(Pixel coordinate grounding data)
====

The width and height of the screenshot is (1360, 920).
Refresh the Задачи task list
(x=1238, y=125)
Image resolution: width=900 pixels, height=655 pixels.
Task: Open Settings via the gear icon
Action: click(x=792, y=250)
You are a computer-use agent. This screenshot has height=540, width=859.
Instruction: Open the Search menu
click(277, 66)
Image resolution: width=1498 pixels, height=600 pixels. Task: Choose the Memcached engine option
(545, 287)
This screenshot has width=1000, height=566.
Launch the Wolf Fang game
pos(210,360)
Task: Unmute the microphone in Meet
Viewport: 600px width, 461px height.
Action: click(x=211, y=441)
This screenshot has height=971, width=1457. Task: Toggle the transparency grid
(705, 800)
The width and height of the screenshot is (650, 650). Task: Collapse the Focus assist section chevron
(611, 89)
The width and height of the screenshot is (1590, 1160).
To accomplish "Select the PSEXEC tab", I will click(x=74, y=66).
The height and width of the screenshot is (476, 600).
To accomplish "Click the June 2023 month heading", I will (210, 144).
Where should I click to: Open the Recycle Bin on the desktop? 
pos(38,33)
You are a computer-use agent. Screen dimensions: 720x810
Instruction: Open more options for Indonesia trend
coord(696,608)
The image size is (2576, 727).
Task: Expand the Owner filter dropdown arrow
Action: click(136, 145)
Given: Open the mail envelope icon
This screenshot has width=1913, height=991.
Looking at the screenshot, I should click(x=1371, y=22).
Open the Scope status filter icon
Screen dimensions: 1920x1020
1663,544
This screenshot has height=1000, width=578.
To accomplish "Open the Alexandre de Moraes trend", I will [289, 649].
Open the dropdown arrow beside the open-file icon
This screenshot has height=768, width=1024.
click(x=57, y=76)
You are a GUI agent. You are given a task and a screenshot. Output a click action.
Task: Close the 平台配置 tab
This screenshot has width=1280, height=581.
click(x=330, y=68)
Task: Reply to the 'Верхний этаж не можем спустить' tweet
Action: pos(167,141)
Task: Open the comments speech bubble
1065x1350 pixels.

====

Exercise requirements:
Transcribe every line of the records exactly, please.

Answer area:
The width and height of the screenshot is (1360, 920).
Refresh the Задачи task list
(x=1238, y=125)
Image resolution: width=900 pixels, height=655 pixels.
Task: Open Settings via the gear icon
Action: click(x=792, y=250)
You are a computer-use agent. This screenshot has height=540, width=859.
Instruction: Open the Search menu
click(277, 66)
Image resolution: width=1498 pixels, height=600 pixels. Task: Choose the Memcached engine option
(545, 287)
This screenshot has width=1000, height=566.
Launch the Wolf Fang game
pos(210,360)
Task: Unmute the microphone in Meet
Viewport: 600px width, 461px height.
Action: click(x=211, y=441)
This screenshot has height=971, width=1457. Task: Toggle the transparency grid
(705, 800)
The width and height of the screenshot is (650, 650). Task: Collapse the Focus assist section chevron
(611, 89)
The width and height of the screenshot is (1590, 1160).
To accomplish "Select the PSEXEC tab", I will click(x=74, y=66).
The height and width of the screenshot is (476, 600).
To accomplish "Click the June 2023 month heading", I will (210, 144).
Where should I click to: Open the Recycle Bin on the desktop? 
pos(38,33)
You are a computer-use agent. Screen dimensions: 720x810
Instruction: Open more options for Indonesia trend
coord(696,608)
The image size is (2576, 727).
Task: Expand the Owner filter dropdown arrow
Action: click(136, 145)
Given: Open the mail envelope icon
This screenshot has width=1913, height=991.
Looking at the screenshot, I should click(x=1371, y=22).
Open the Scope status filter icon
Screen dimensions: 1920x1020
1663,544
This screenshot has height=1000, width=578.
To accomplish "Open the Alexandre de Moraes trend", I will [289, 649].
Open the dropdown arrow beside the open-file icon
This screenshot has height=768, width=1024.
click(x=57, y=76)
You are a GUI agent. You are given a task and a screenshot. Output a click action.
Task: Close the 平台配置 tab
This screenshot has width=1280, height=581.
click(x=330, y=68)
Task: Reply to the 'Верхний этаж не можем спустить' tweet
Action: pos(167,141)
Task: Open the comments speech bubble
1065x1350 pixels.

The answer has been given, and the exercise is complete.